Problemas burocráticos e impasse no porto
Ao chegar ao destino, a tripulação não recebeu autorização para descarregar o gado devido a inconsistências encontradas nas etiquetas auriculares e nos registros de parte dos animais. Diante do veto, o navio foi obrigado a permanecer ancorado em alto mar por quase um mês, ampliando a preocupação com as condições sanitárias a bordo. Segundo a Fundação de Bem-Estar Animal, com sede na Alemanha, ao menos 58 vacas já morreram desde o início da jornada.
A organização afirmou que a maioria das vacas eram novilhas prenhes e que cerca de 140 filhotes nasceram durante a travessia. Pelo menos 50 bezerros foram identificados, sem confirmação de sobrevivência, enquanto o paradeiro de outros 90 permanece desconhecido. A entidade alertou ainda para a queda acelerada nos estoques de comida e água, indicando que os animais podem não estar recebendo qualquer cuidado adequado.

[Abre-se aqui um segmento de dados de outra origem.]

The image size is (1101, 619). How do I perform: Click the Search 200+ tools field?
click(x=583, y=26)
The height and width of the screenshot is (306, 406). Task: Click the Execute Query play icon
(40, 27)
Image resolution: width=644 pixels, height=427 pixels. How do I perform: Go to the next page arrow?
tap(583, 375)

Pressionadas internacionalmente, autoridades turcas permitiram uma atracação temporária para reabastecimento, mas determinaram que o Spiridon II retornasse ao Uruguai logo em seguida. A viagem de volta deve durar cerca de 32 dias, o que empurrará a situação para meados de dezembro. Enquanto isso, as condições permanecem críticas. “Após a longa viagem do Uruguai para a Turquia, os animais já estavam debilitados. Cada novo atraso significa sofrimento imenso”, afirmou a veterinária Dra. Maria Boada Saña, da Fundação de Bem-Estar Animal, ao The Sun.

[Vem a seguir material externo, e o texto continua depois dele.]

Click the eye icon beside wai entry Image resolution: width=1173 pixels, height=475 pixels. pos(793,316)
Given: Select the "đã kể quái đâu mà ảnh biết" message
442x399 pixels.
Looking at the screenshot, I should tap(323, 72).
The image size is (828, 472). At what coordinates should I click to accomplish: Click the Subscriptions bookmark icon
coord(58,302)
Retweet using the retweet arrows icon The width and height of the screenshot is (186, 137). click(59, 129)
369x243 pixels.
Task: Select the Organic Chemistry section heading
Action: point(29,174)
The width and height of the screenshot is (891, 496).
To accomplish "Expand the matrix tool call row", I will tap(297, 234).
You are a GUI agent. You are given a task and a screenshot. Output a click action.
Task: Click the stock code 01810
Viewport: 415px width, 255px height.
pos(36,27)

Especialistas ouvidos pela organização reforçam a gravidade da situação. A veterinária australiana Lynn Simpson, referência em transporte marítimo de animais vivos, avaliou que as reservas de água, forragem e cama “provavelmente estão escassas ou inexistentes”, especialmente após uma jornada muito mais longa que o previsto. “Suspeito que o abastecimento de água seja baixo ou de qualidade duvidosa se a embarcação permanecer ancorada”, declarou.
Boada Saña acrescentou que o caso “exemplifica o sistema de exportação de animais vivos em alto mar” e alerta para a probabilidade de novas tragédias enquanto esse tipo de transporte seguir permitido. Construído em 1973 e convertido para o transporte de gado em 2011, o Spiridon II dispõe de cerca de 4 mil metros quadrados destinados aos animais — espaço que tem se mostrado insuficiente diante do longo período de confinamento.